THE EXPENDABLES 2
** SPOILERS **
"Good times with weapons for the males over-fifty crowd" is the selling point of The Expendables 2. Its returning band of oily misfits, Sylvester Stallone, Jason Statham, Jet Li, Dolph Lundgren, Terry Crews, and Randy Couture turn out to be very good salesmen. Already a grunting, snarling, leathery, sinewy, musclebound gathering of pumped-up action heroes, The Expendables 2 throws in more bang for your buck by including the previous movie's cameos of 1980s megastars Arnold Schwarzenegger and Bruce Willis in major roles where they get to murder dozens of bad guys with machine guns while wink-wink swiping each other's classic catchphrases. If that's not enough, The Expendables 2 throws in Chuck Norris, who seemingly went through the entire list of Chuck Norris jokes on the Internet and picked out his favorite one. Lundgren, Crews and Couture each get moments to banter and don't seem to mind being upstaged when Arnold, Bruce and Chuck roll in. Stallone anchors the whole thing with his gravelly gravitas, lightening up in scenes with Statham where they bust each other's balls. Arnold, Bruce and Chuck could have a splinter group of their own called Deus Ex Machina, which is the purpose they serve via how often they appear to save the Expendables' asses.
This time around, the Expendables must chase down a cabal of paramilitary Bulgarian roughnecks throughout the wilds of Eastern Europe to find and retrieve five tons of plutonium ("Great Scott!", Doc Brown would exclaim if he and his DeLorean were in this movie). Stallone's grisly crew are joined by a couple of novelties: a female CIA liaison, and a Chinese one at that, played by Nan Yu, and a young stud muffin sniper, played by Liam Hemsworth. Yu replaces Jet Li as the Expendables' token Asian as Li literally jumps out of the movie after the gonzo explode-a-thon that opens the picture. Hemsworth gets a backstory of a tour of duty in Afghanistan gone bad and a gorgeous French girlfriend waiting for him in Paris. He always addresses Stallone as "sir" and makes a positive impression right away. Which means this pretty boy has to go. And go he does, with his pretty pecs carved up and Stallone's own bowie knife awesomely karate kicked into his heart by the villain of the piece, Jean-Claude Van Damme. Katniss Everdeen would be as heartbroken as Stallone was.

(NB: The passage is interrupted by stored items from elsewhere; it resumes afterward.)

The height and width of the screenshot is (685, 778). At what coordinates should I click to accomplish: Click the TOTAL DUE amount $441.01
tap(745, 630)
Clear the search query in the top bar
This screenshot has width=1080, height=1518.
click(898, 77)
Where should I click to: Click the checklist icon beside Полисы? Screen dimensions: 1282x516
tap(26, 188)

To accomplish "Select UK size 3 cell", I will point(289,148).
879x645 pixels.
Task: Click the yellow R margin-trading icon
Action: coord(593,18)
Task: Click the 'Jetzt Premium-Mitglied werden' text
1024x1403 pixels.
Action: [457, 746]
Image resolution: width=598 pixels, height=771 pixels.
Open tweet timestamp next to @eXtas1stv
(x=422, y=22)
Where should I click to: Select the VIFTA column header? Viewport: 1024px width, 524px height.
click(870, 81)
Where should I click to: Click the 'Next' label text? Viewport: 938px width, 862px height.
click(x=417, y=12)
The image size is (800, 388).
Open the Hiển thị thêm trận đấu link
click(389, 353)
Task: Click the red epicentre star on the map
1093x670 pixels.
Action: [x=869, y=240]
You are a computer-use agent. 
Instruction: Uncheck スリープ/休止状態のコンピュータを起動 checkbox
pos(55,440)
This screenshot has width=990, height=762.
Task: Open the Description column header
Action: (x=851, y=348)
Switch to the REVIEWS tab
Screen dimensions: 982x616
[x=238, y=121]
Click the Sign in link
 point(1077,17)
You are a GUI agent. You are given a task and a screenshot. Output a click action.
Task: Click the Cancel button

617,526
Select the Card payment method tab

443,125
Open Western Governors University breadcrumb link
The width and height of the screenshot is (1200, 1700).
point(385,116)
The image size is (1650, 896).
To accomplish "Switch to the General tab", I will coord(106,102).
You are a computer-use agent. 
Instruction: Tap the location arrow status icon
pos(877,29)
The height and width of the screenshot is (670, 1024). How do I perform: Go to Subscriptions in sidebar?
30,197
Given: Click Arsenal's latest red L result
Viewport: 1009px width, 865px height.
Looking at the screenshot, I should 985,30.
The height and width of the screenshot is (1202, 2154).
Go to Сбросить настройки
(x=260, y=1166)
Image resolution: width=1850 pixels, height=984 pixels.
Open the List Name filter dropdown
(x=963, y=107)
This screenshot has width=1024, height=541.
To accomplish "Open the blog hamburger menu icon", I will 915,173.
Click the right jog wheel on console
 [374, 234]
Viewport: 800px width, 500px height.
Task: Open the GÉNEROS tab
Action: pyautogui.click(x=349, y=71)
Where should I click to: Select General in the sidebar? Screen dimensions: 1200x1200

In a movie where the characters have names like "Lee Christmas", "Hale Caesar", "Yin Yang", and "Toll Road", Van Damme tops them all as a villain named "Vilain". That's right up there with "Sinestro" and "Cy-Kill" for bad guy names. But it turns out Van Damme, sporting heavy bags under his eyes that Rocky Balboa would pummel in a different movie, is the real secret weapon of The Expendables 2. Relishing getting to play the heavy, and a heartless homicidal maniac at that, Van Damme completely upstages everyone with his Brussels badness and utterly hilarious line readings every time he's on screen. The main event fight between Stallone and Van Damme delivers the Balboa body blows and Bloodsport spin kicks 80's nostalgia junkies paid to see. It's always a shamelessly bloody good time with the Expendables, but The Expendables 2 is more rowdy and rollicking than its predecessor. Sincere thanks to The Expendables 2; I don't remember the last time I laughed so heartily at every single thing Jean-Claude Van Damme said and did.